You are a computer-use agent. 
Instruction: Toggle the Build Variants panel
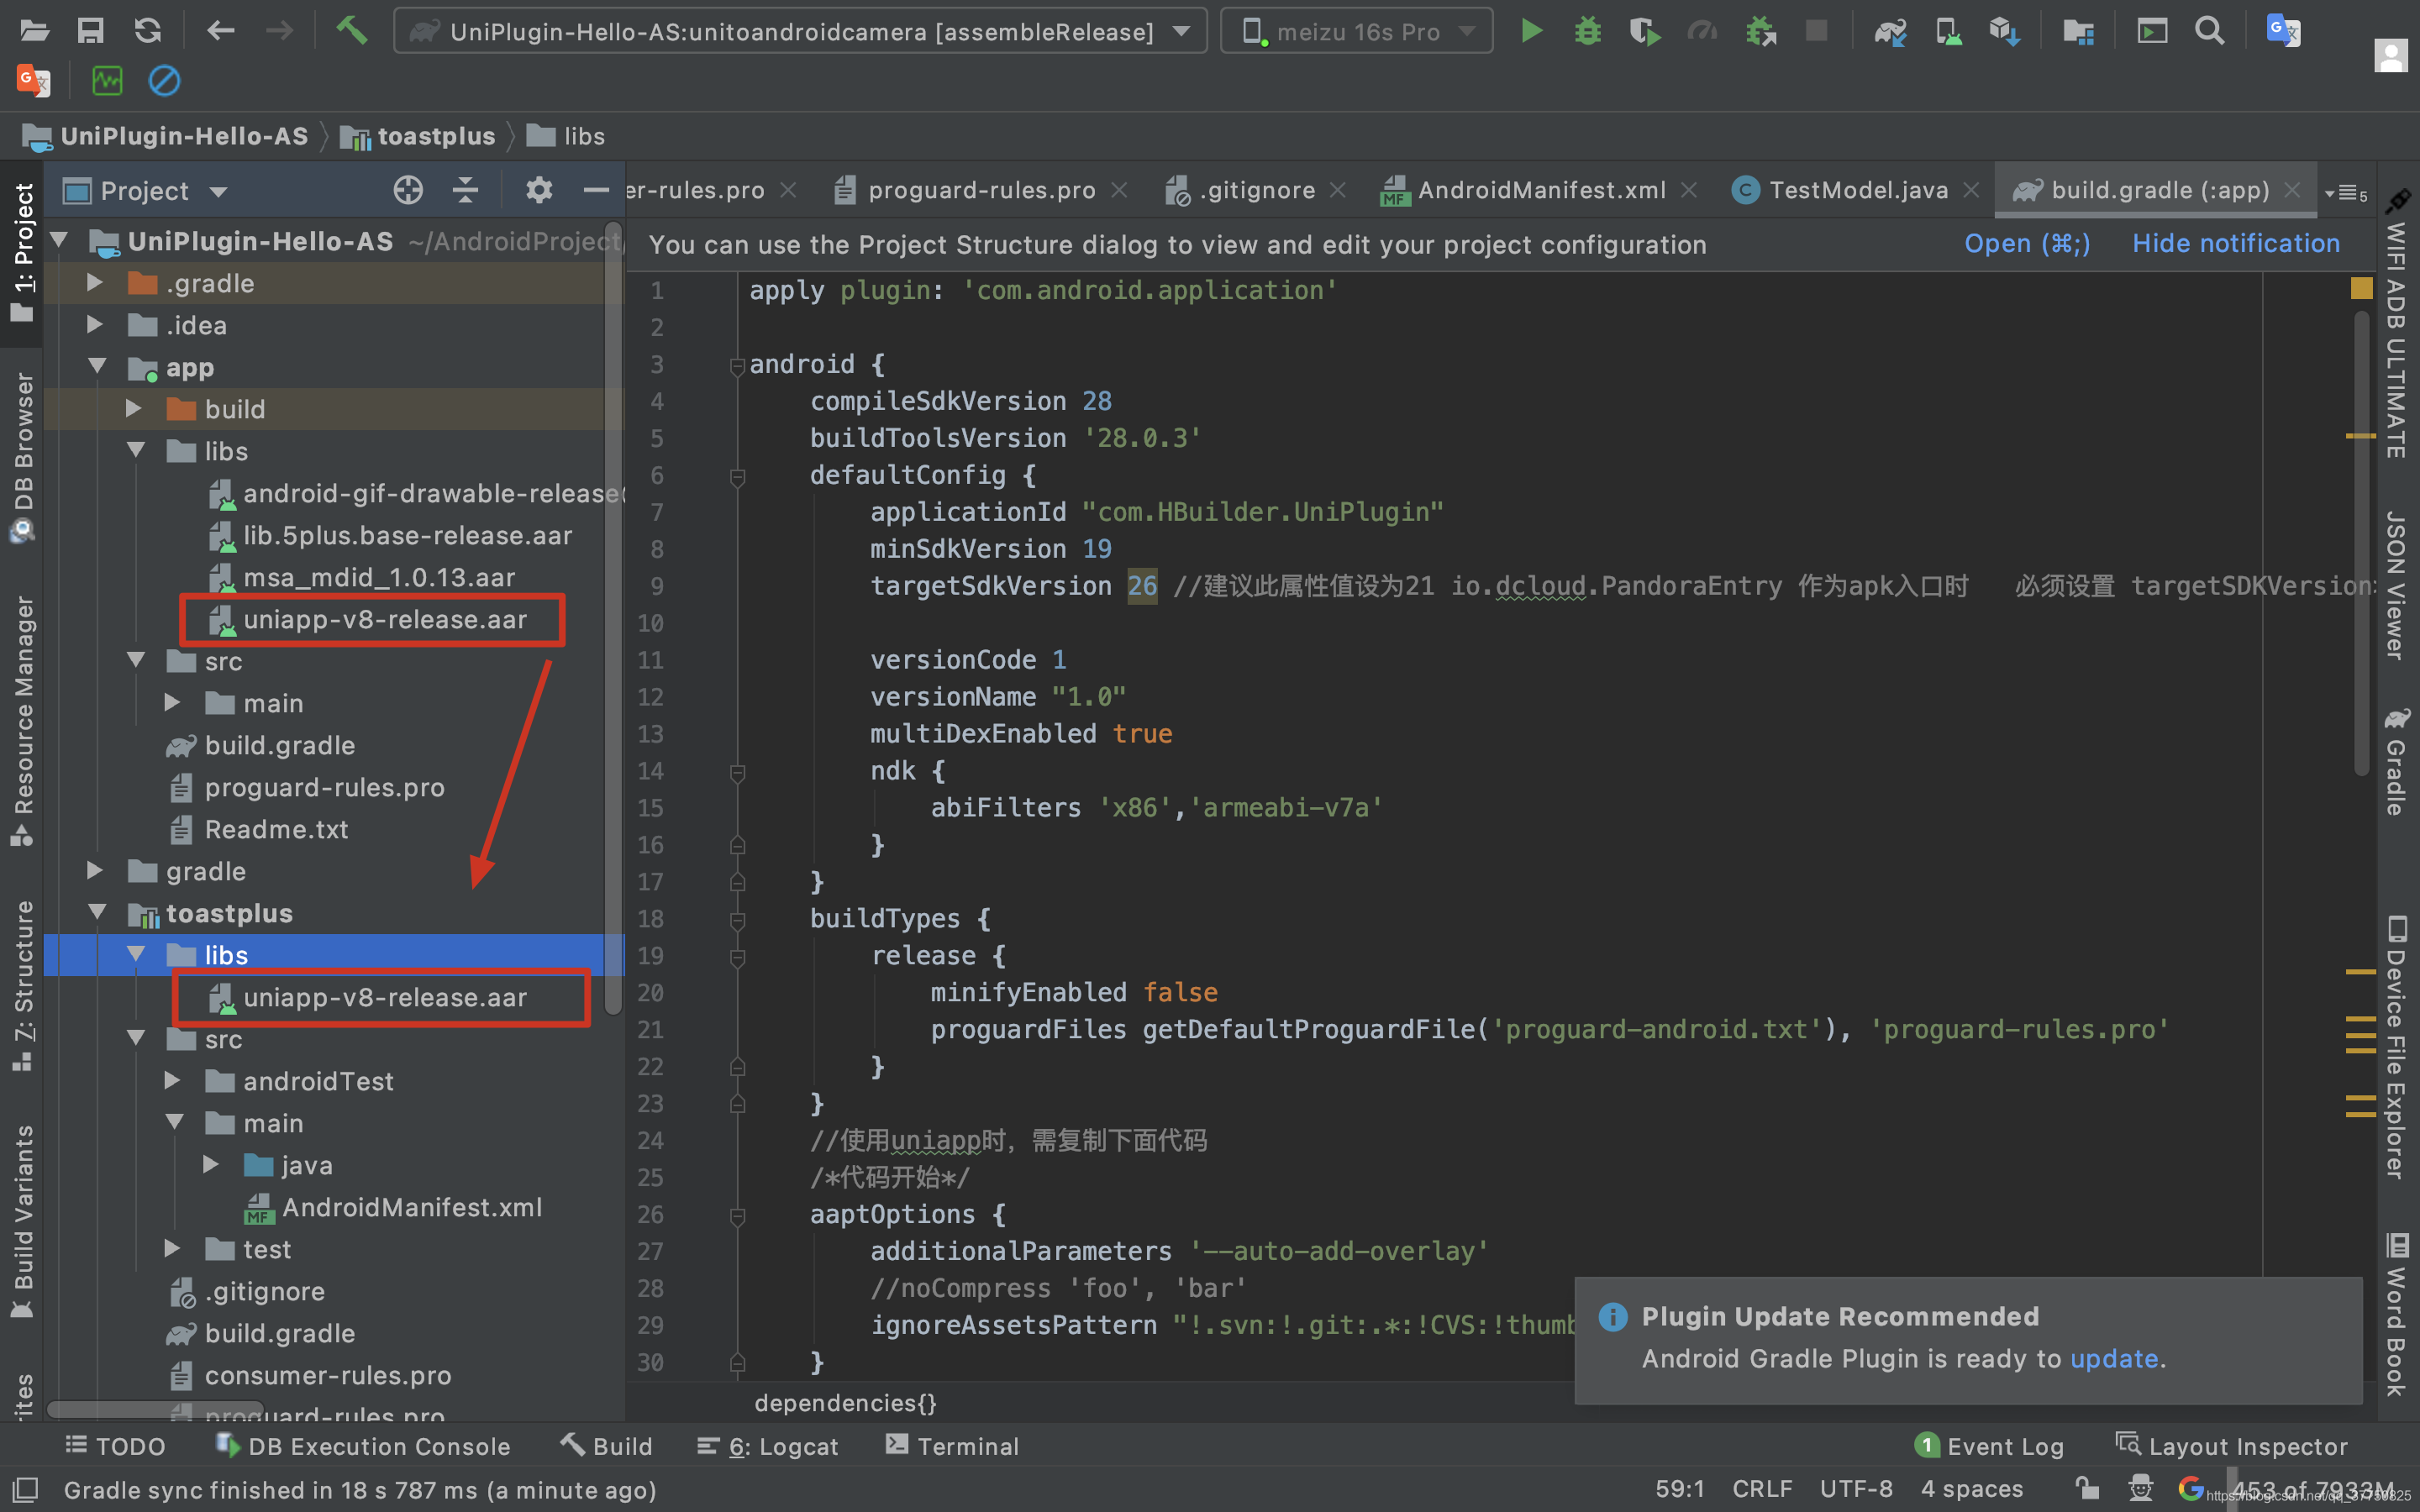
* * *
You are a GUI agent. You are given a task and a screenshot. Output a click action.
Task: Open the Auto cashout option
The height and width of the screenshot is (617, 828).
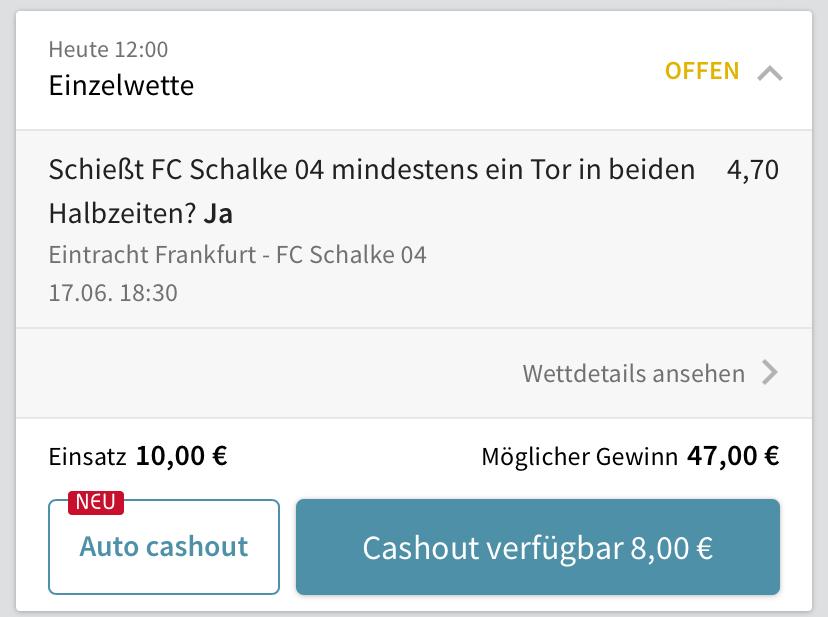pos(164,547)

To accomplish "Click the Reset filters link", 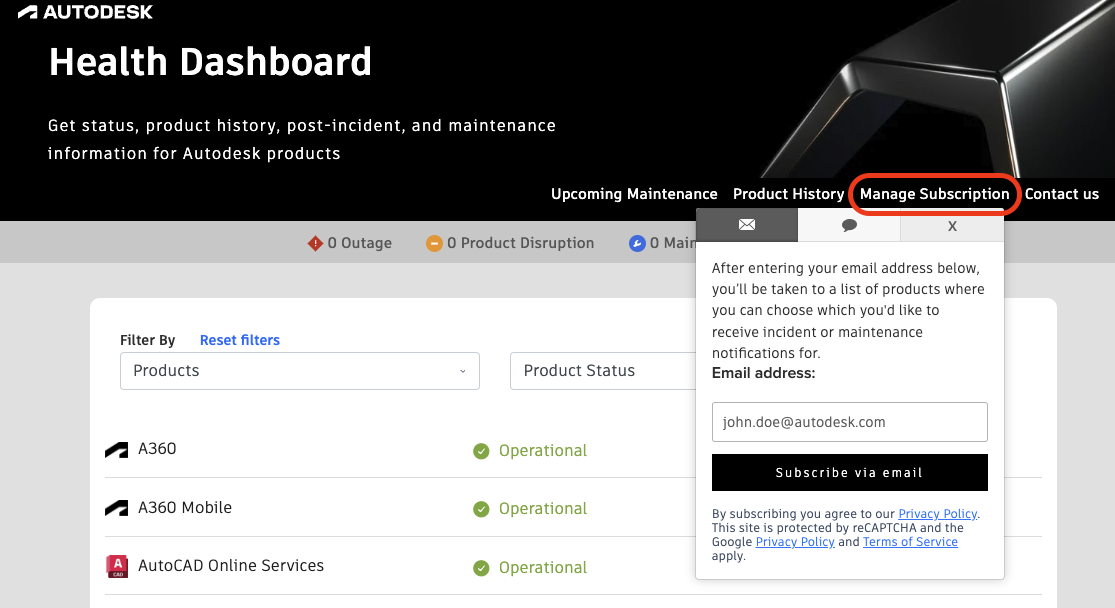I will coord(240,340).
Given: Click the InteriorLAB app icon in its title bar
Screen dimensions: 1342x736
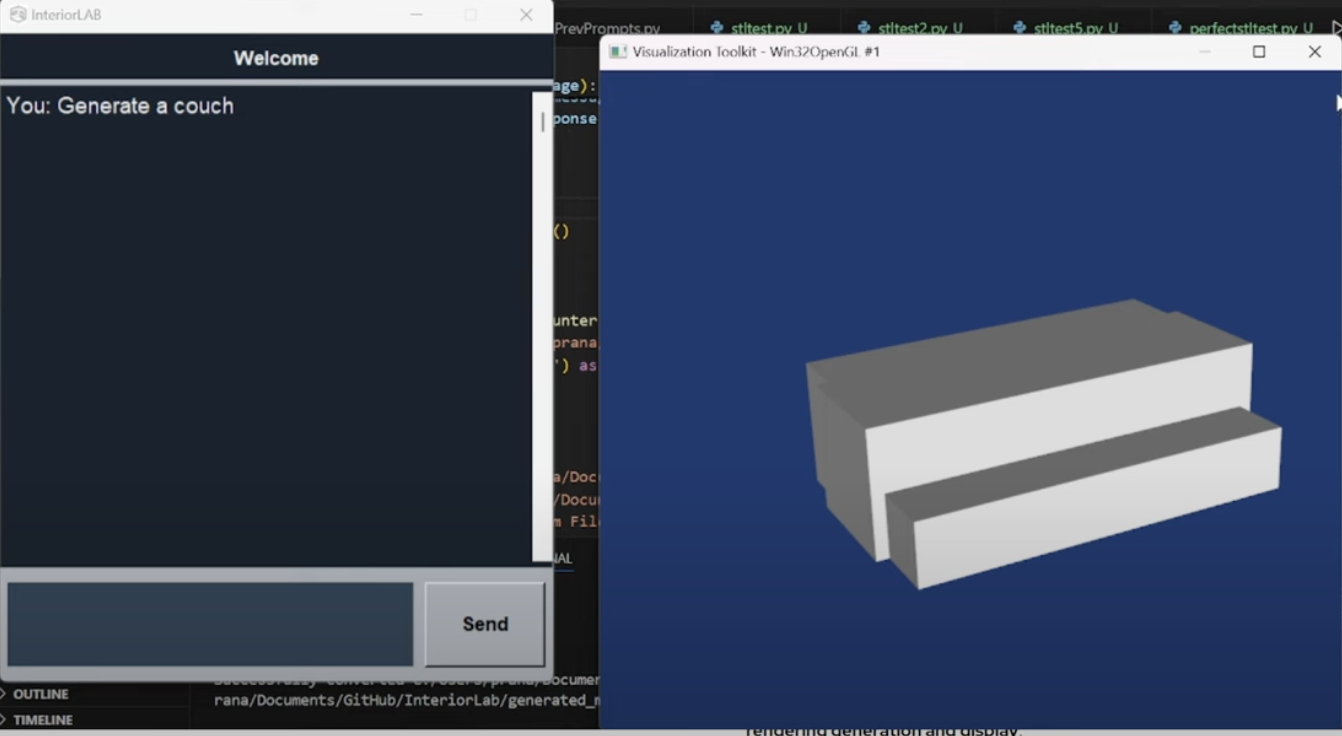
--
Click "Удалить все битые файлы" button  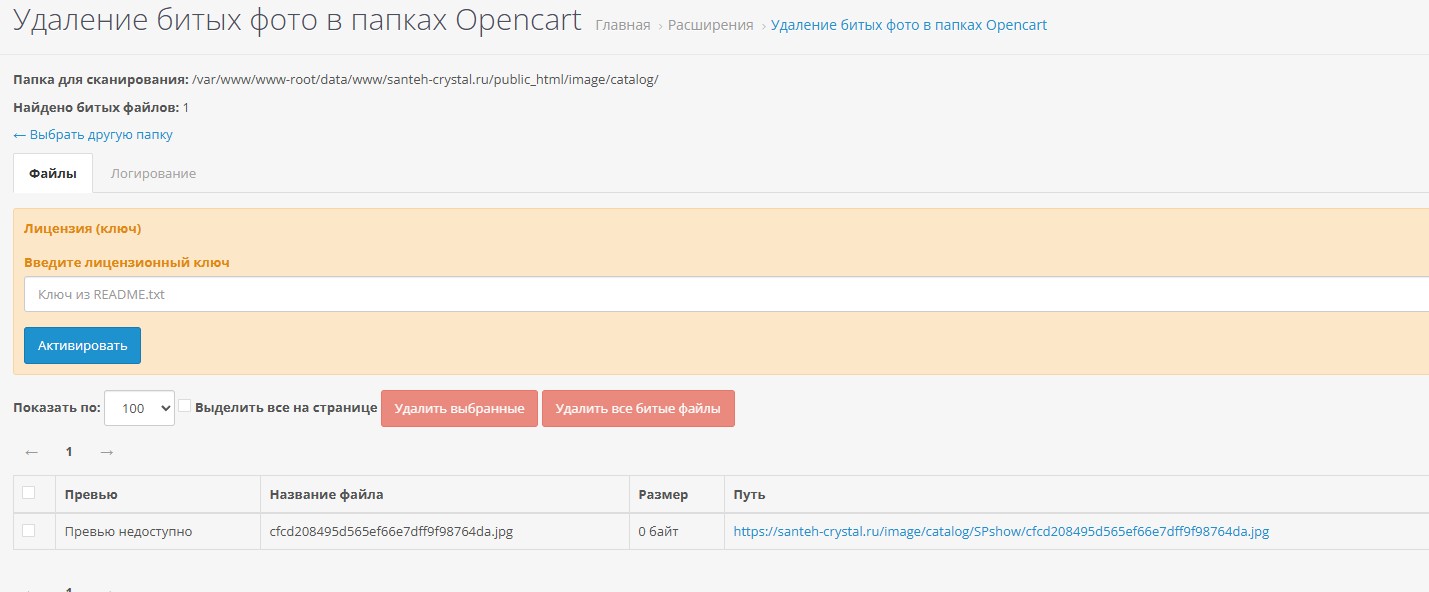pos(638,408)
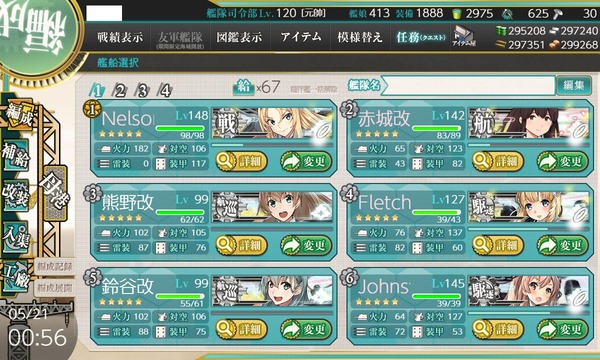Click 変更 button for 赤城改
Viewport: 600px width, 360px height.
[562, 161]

**Brief:** Respond with a number only, the count of lines in the entries where the string "agent" occurs.

**Answer to this exercise:** 2